Quanto vale o negócio da extorsão online?

Ao contrário de Cauthon, constata-se que não é fácil para o utilizador comum percorrer os caminhos que o levam a libertar o seu televisor ou outro dispositivo doméstico de um ataque que os fabricantes deviam ter antecipado e prevenido, sem os utilizadores terem de passar por estes constrangimentos.

Os ataques ao software eram comuns nos computadores pessoais e passaram agora, naturalmente, para todos e quaisquer dispositivos ligados à Internet. É bom recordar que a origem do "ransomware" remonta a 1989, com o AIDS Trojan.

Em 2006, surgiu o Archiveus Trojan, que cifrava a pasta "My Documents" num computador, apenas podendo ser re-aberta após compras em certos sites. Sete anos depois, surgiu o Cryptolocker que, com a moeda virtual Bitcoin, "abriu a porta aos pagamentos anónimos de resgates". Actualmente, o uso de "uma única família de [variantes do mesmo] ransomware pode exceder os 325 milhões de dólares".

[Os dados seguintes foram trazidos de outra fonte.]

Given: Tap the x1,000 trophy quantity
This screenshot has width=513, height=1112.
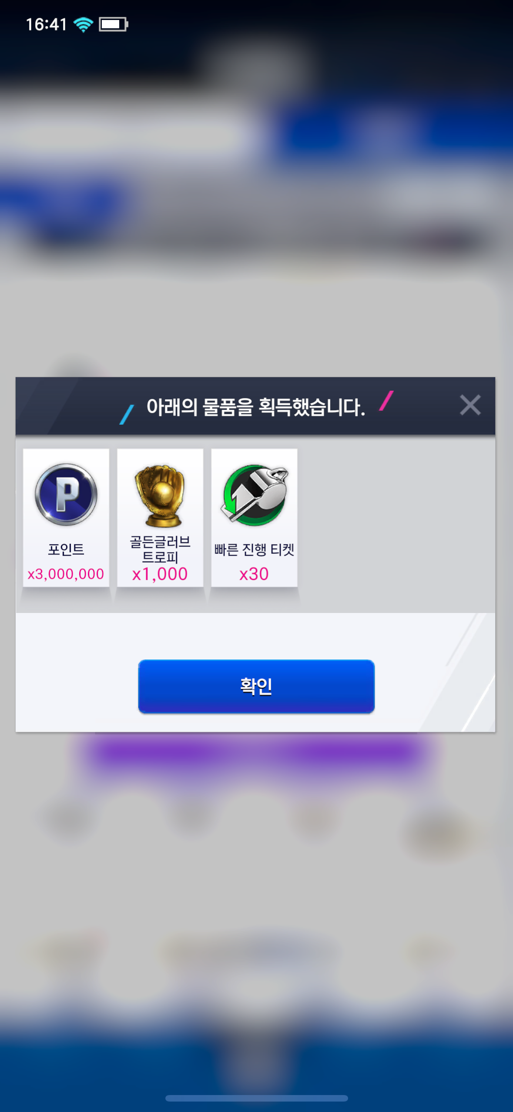Looking at the screenshot, I should click(x=160, y=574).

A empresa de segurança McAfee antecipa uma derivação neste tipo de malware durante 2017 pela sua migração para os dispositivos da IoT, "por ser uma forma fácil de os criminosos ganharem dinheiro", assim como para os dispositivos médicos ligados à Internet - algo que "deverá continuar nos próximos dois a quatro anos".

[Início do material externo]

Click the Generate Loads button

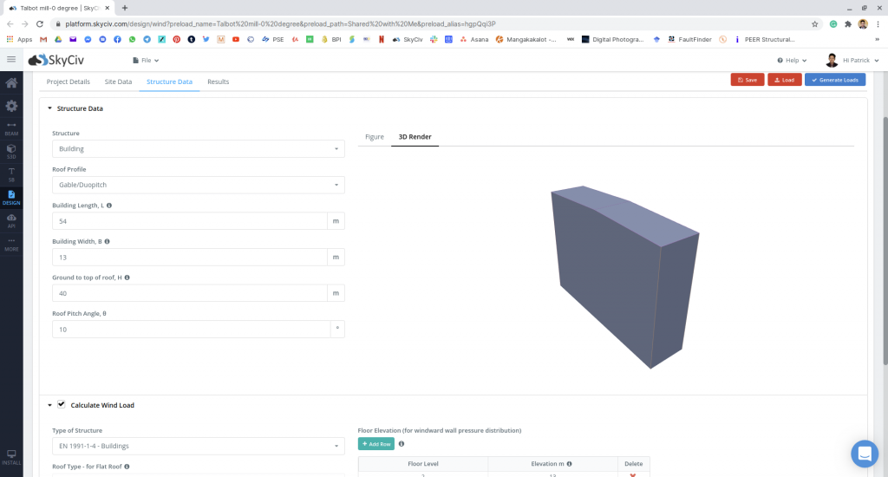(x=834, y=80)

Para se ter uma ideia do interesse dos cibercriminosos no acesso a dados críticos, como os da saúde, 14 hospitais norte-americanos foram atacados com pedidos de "ransomware" em 2016. No caso mais mediático do Hollywood Presbyterian Medical Center, em Los Angeles, este aceitou pagar 17 mil dólares em bitcoins, após estar uma semana sem acesso à sua rede informática.

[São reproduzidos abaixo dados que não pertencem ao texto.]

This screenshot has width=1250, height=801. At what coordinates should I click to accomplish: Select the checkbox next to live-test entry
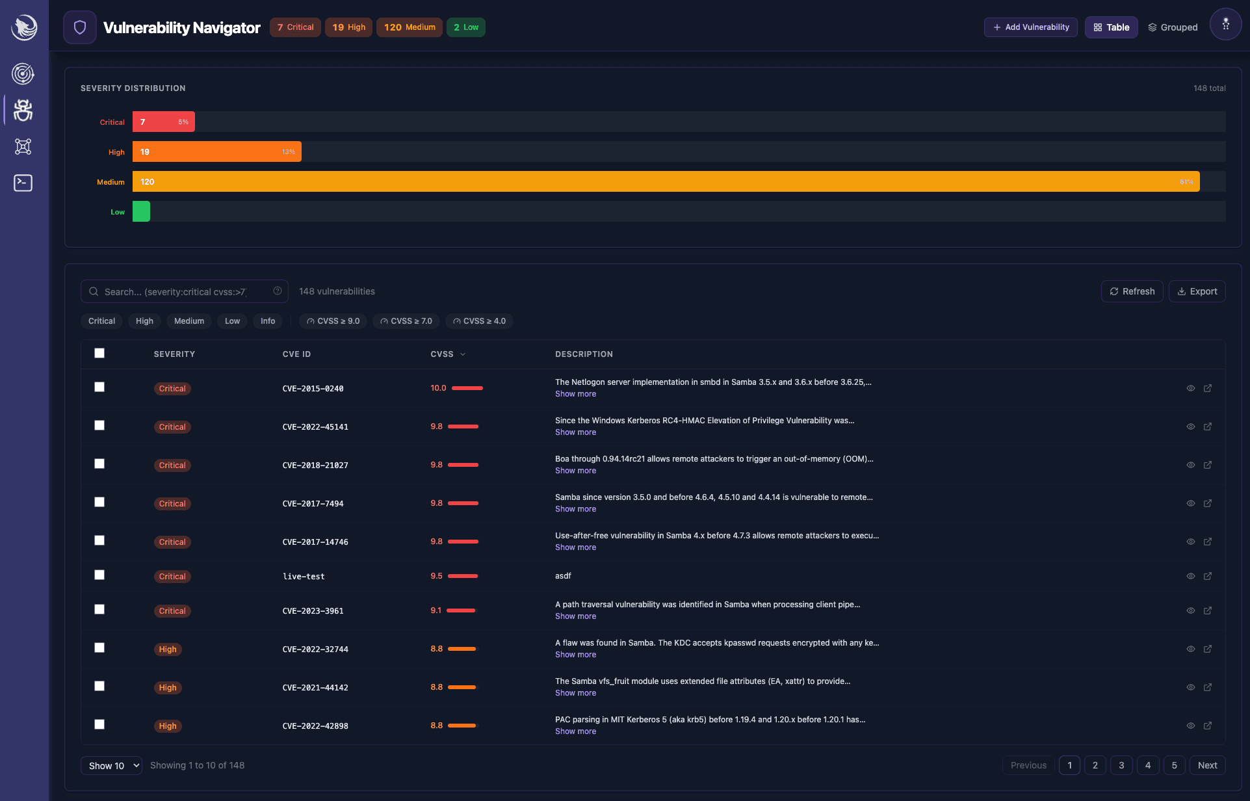99,575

Segundo o FBI, os pagamentos de "ransomware" no último ano atingiram os mil milhões de dólares nos EUA, um enorme crescimento perante os 24 milhões entregues em 2015.

A tendência deverá ainda ser acentuada pela oferta generalizada deste tipo de extorsão como um serviço, pago no mercado ilegal para objectivos muito diferentes, ou criado por "novatos" que adoptam plataformas de "ransomware" disponibilizadas online.

Além disso, há quem antecipe que "apesar da sua popularidade, é muito provável que os cibercriminosos de menor nível se unam" e surja "cada vez mais 'ransomware' que não cumpra com as garantias de qualidade ou a capacidade para cumprir com as suas promessas de decifrar os dados". O que levará ao descrédito das promessas junto dos utilizadores, com mais queixas e um maior envolvimento das autoridades, com um potencial decréscimo deste tipo de ataques. Ou não, pela diferenciação da oferta dos cibercriminosos que rapidamente estão a modificar os seus métodos.

Por exemplo, investigadores descobriram recentemente um novo tipo de "ransomware", o Spora, que "oferece diversos pacotes de forma a que a vítima possa escolher apenas recuperar dados cifrados ou optar por recuperar os dados e ganhar imunidade perante ataques futuros de 'ransomware'". Quem quiser acreditar em promessas não validadas, vai pagar.